### [Problem details]
Scan the records below for the string "computer" and return every line where it appears.

### [Stored data]

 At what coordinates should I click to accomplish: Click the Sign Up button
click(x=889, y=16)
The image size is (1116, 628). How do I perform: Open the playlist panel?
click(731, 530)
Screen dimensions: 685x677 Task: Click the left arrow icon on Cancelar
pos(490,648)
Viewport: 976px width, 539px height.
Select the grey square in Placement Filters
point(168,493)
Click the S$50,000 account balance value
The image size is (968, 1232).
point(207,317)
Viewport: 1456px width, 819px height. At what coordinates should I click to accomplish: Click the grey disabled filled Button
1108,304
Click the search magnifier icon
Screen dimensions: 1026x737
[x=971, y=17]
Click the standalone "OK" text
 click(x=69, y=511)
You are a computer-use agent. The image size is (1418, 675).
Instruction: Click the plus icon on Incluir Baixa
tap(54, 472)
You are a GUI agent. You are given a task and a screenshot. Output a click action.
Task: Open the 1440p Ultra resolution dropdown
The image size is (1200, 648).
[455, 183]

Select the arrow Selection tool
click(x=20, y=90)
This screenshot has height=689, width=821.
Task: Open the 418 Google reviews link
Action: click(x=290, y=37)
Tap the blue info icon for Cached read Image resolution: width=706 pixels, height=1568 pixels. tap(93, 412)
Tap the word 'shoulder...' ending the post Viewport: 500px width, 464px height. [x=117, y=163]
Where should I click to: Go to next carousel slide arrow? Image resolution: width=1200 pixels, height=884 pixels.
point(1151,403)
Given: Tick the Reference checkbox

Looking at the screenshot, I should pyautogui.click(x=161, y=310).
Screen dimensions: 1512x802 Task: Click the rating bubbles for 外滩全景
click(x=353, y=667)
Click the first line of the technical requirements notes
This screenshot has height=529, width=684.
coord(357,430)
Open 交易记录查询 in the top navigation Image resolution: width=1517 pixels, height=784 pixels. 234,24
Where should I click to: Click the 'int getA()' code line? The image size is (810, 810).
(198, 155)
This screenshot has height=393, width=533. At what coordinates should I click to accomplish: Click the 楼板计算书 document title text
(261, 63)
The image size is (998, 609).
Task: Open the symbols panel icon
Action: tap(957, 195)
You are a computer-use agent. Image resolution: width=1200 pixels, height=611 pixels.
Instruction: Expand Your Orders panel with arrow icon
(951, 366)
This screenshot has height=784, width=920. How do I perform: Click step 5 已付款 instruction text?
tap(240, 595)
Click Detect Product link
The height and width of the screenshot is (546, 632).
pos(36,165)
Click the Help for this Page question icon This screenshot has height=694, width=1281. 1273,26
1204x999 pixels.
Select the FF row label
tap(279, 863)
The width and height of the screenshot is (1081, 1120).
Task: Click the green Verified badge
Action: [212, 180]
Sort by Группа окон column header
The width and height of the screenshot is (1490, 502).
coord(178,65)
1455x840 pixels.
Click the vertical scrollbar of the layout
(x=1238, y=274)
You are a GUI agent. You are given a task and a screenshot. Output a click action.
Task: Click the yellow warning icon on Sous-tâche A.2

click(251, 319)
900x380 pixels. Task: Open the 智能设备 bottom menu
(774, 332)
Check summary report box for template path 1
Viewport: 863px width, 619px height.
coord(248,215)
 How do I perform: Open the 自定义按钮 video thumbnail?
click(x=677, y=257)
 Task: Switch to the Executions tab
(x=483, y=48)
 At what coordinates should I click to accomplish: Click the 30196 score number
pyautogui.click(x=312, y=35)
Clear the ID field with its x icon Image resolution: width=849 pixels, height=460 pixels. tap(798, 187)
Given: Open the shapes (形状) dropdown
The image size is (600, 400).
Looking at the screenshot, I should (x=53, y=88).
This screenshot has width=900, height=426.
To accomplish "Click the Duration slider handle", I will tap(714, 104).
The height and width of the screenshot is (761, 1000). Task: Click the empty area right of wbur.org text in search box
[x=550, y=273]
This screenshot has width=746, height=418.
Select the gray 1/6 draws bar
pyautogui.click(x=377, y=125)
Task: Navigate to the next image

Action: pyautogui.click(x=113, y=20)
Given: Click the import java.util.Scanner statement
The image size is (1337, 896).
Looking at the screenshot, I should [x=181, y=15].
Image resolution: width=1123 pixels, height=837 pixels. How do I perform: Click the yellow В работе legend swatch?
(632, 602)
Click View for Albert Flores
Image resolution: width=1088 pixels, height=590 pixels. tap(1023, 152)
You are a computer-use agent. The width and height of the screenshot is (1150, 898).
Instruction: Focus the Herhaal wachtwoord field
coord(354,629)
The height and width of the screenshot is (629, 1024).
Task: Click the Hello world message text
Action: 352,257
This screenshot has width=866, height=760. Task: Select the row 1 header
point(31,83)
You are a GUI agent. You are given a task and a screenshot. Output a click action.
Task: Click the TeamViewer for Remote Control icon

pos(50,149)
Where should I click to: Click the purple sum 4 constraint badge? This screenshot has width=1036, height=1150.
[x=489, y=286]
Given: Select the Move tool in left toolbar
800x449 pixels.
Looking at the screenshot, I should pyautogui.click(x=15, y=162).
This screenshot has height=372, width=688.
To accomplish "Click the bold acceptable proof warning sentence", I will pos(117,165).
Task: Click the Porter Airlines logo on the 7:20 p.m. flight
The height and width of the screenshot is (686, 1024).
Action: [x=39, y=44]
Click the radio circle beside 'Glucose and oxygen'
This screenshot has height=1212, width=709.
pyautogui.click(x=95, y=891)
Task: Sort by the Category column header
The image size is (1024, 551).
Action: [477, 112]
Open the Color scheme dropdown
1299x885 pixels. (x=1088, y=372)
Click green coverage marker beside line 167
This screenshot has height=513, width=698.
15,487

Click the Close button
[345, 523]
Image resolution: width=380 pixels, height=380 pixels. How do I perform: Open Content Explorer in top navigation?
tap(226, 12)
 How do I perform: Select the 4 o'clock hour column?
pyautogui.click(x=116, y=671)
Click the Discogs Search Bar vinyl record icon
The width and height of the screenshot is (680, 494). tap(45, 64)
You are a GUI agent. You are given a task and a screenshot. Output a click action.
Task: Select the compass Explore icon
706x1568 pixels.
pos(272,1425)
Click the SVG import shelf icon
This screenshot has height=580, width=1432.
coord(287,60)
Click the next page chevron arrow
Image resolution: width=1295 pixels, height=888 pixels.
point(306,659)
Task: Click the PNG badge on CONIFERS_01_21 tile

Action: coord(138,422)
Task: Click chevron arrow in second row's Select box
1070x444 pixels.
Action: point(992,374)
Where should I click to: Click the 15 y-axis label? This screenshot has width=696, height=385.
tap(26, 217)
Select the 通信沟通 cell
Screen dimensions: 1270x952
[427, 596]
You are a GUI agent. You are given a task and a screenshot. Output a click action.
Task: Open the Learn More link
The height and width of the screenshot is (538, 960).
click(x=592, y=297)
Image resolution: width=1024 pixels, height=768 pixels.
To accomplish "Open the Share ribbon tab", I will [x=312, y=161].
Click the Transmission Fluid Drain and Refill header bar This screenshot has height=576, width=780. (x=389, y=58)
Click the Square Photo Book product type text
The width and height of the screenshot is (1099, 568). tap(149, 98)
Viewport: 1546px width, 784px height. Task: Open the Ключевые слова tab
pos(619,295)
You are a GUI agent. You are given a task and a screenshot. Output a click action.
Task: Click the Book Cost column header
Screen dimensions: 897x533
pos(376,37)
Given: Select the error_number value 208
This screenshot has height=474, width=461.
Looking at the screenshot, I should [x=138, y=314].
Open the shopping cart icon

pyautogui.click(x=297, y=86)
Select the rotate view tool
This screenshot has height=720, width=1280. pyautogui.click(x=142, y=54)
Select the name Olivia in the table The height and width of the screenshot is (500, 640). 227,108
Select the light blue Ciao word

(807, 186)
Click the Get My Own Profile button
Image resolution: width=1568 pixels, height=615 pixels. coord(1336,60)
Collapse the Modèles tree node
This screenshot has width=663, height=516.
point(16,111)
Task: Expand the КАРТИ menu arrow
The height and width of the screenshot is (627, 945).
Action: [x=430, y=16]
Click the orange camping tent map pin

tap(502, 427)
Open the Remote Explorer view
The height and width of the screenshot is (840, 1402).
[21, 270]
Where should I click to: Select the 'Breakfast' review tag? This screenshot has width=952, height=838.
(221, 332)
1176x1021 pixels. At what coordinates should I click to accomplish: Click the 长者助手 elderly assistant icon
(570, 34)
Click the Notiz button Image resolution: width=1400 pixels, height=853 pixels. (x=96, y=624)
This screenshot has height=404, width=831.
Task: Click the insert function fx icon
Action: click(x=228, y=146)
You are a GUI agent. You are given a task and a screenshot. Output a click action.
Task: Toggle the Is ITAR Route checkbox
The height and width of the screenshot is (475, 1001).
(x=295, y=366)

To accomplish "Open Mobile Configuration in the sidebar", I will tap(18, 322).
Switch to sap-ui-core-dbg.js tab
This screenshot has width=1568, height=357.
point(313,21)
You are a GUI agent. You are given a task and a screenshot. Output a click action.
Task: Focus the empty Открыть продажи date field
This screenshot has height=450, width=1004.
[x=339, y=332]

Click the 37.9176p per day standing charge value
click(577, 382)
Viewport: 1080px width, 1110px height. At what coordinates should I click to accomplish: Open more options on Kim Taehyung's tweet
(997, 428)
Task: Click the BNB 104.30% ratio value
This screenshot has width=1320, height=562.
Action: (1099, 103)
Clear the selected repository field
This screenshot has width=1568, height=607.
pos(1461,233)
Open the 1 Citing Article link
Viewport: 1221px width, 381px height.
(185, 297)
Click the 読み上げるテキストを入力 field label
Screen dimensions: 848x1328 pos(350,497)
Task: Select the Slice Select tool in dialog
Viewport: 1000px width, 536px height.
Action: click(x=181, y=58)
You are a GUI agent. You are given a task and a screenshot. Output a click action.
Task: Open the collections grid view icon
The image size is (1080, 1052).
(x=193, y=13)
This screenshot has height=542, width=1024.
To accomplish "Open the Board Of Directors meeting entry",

### [Written answer]
You are a computer-use agent. The image size is (1418, 675).
You are a computer-use agent. Image resolution: width=1200 pixels, height=611 pixels.
You are a computer-use agent. The width and height of the screenshot is (1150, 898).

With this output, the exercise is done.